# TASK BRIEF
Transcribe the text below about the Navbahor Namangan football club in full, word for word and without any alteration.

# EXCERPT PROVIDED
--------------------

PFC. Navbahor Namangan () is an Uzbek professional football club based in Namangan. The club's name means New Spring. They play in Uzbekistan Super League.

Name
Navbahor origins from Persian word Now-Bahaar (New-Spring).

History
Navbahor Namangan was founded 1978 under the name Tekstilshchik and played in first league of Uzbekistan. Since 1978 club participated in one of regional zones of Soviet Second League. In 1990 season Navbahor finished runner-up in Soviet Second League, East conference and promoted to Soviet First League. 1991 Soviet First League season Navbahor Namangan finished at 9th place.

Since 1992 Navbahor plays in Uzbek League. The club is one of three clubs among Pakhtakor, Neftchi Farg'ona continuously participating in all seasons of Uzbek League. In 1996 Navbahor Namangan became champion of Uzbekistan, finishing league from 1993 to 1995 three times in a row at 3rd position. Navbahor is also winner of the Uzbekistan Supercup in 1999, a match between champion and Uzbek Cup winner.

2004 season Navbahor finished 3rd, the recent best achievement of club. The club was unsuccessful in 2008–13 years. In 2009 season club ranked 14th in the League, close to relegation to First League and it is actually the lowest ranking of the club in its history.

In January 2014 Bakhtiyor Ashurmatov was appointed as new head coach of the club.

--------------------

# DATA SECTION
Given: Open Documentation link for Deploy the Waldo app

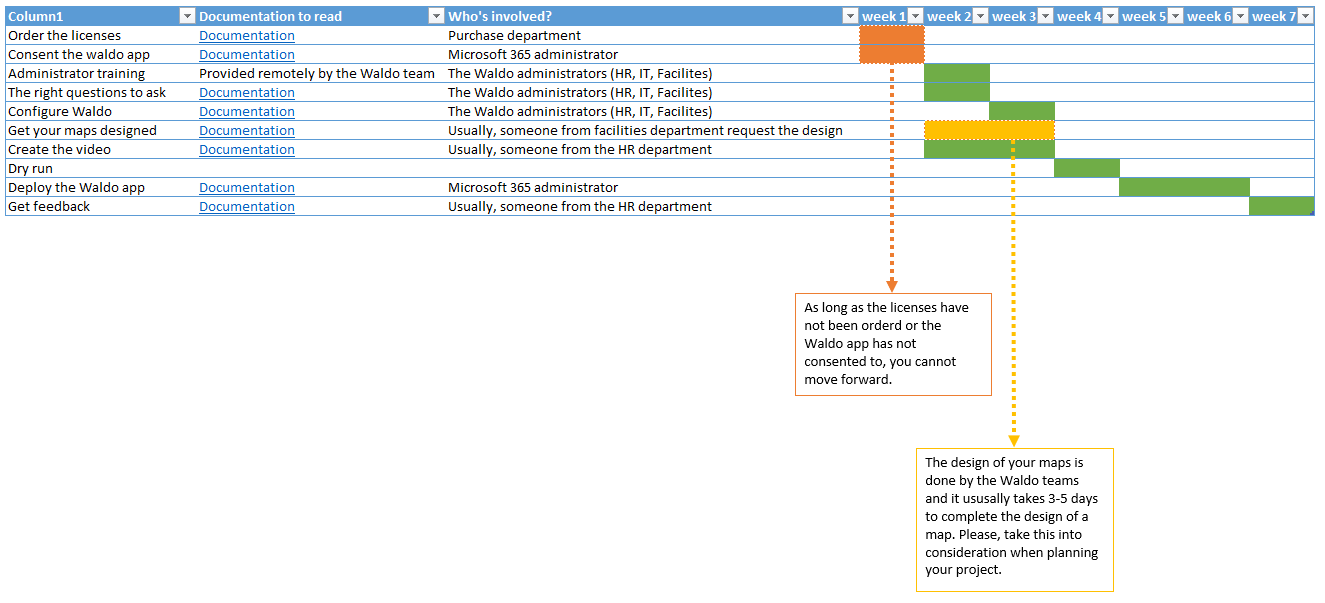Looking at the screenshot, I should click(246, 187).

--------------------

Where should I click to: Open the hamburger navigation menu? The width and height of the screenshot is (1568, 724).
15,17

--------------------

# EXERCISE OUTPUT
PFC. Navbahor Namangan () is an Uzbek professional football club based in Namangan. The club's name means New Spring. They play in Uzbekistan Super League.

Name
Navbahor origins from Persian word Now-Bahaar (New-Spring).

History
Navbahor Namangan was founded 1978 under the name Tekstilshchik and played in first league of Uzbekistan. Since 1978 club participated in one of regional zones of Soviet Second League. In 1990 season Navbahor finished runner-up in Soviet Second League, East conference and promoted to Soviet First League. 1991 Soviet First League season Navbahor Namangan finished at 9th place.

Since 1992 Navbahor plays in Uzbek League. The club is one of three clubs among Pakhtakor, Neftchi Farg'ona continuously participating in all seasons of Uzbek League. In 1996 Navbahor Namangan became champion of Uzbekistan, finishing league from 1993 to 1995 three times in a row at 3rd position. Navbahor is also winner of the Uzbekistan Supercup in 1999, a match between champion and Uzbek Cup winner.

2004 season Navbahor finished 3rd, the recent best achievement of club. The club was unsuccessful in 2008–13 years. In 2009 season club ranked 14th in the League, close to relegation to First League and it is actually the lowest ranking of the club in its history.

In January 2014 Bakhtiyor Ashurmatov was appointed as new head coach of the club.